Mais l’engouement du gadget, associé à d’importantes retombées financières, incite certains entrepreneurs à enfreindre d’ores et déjà les règles, partiellement ou en totalité. D’où la naissance progressive d’un véritable marché noir, y compris en Wallonie.  » Pour le moment, j’évite d’en faire la publicité, confie l’un d’entre eux. Je suis en rapport constant avec la DGTA et mes drones sont enregistrés. La plupart du temps, je demande des dérogations informelles pour effectuer mes prestations. Mais il m’arrive de travailler sans autorisation lorsque les clients sont pressés.  » Parmi eux, des infographistes, des architectes, des producteurs de films ou des grandes entreprises soucieuses de booster leur image de marque dans les airs. Même dans l’illégalité, le carnet de commandes est bien rempli.

A côté de leur vaste potentiel de développement, la propagation de ces appareils volants souvent discrets fait surtout naître des craintes quant au respect de la vie privée et à la protection des données personnelles, dont la revente peut se chiffrer rapidement en millions d’euros. La Commission vie privée se montre intransigeante dès lors qu’une caméra ou tout autre dispositif permet à un drone de récolter de telles informations.  » Il faut éviter que l’usage de drones permettant d’identifier des personnes ne devienne une pratique banale à l’avenir, commente Romain Robert, conseiller juridique de la Commission.
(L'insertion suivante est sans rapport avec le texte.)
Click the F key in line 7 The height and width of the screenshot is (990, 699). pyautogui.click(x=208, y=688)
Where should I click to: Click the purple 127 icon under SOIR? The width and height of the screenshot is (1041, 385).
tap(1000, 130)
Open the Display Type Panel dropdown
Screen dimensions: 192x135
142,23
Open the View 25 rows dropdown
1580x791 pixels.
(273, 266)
Si les critères que l’utilisateur doit respecter ne s’avèrent pas réalistes, tant pis pour lui.  »

Des limites à la surveillance policière

Dans ses mises en garde, la Commission vie privée épingle aussi l’épineux débat des pratiques policières dans le cadre d’une exploitation future des drones pour certaines missions.  » Une utilisation systématique pourrait poser encore plus de problèmes entre les mains de la police, poursuit Romain Robert. Il serait anormal qu’un drone puisse être utilisé pour surveiller une propriété privée sans mandat de perquisition.  » De son côté, la police fédérale attend un cadre légal avant d’envisager l’appui d’aéronefs téléguidés.
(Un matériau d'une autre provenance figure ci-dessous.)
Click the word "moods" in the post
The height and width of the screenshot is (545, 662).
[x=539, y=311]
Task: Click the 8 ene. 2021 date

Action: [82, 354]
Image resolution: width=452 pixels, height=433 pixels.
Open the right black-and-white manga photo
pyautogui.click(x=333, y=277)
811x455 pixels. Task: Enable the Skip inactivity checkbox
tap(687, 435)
Le défi dépasse largement l’échelon national. Cette année, la Commission européenne a demandé à la VUB et au partenaire londonien Trilateral Research and Consulting d’émettre des recommandations pour mettre en oeuvre une politique de développement des drones compatible avec le respect des droits fondamentaux.  » Quelle qu’en soit la finalité, l’usage d’un drone devra répondre à un critère de nécessité, de proportionnalité et de transparence « , commente Laura Jacques, chercheuse à la VUB. La mise en oeuvre d’un portail Web à l’échelle européenne pourrait notamment permettre de faire le lien entre un drone enregistré, l’objectif de sa mission et l’identité de son utilisateur.

Malgré les dérives potentielles, l’essor des drones semble inévitable. En France, le nombre d’exploitants agréés est passé de 86 à 400 depuis l’entrée en vigueur d’un arrêté pourtant strict en avril 2012. La Belgique pourrait s’en inspirer pour sa législation à l’horizon 2015. Et amorcer à son tour une révolution technologique dont les plus récents prototypes se confondent avec les battements d’aile d’un minuscule insecte équipé d’une caméra.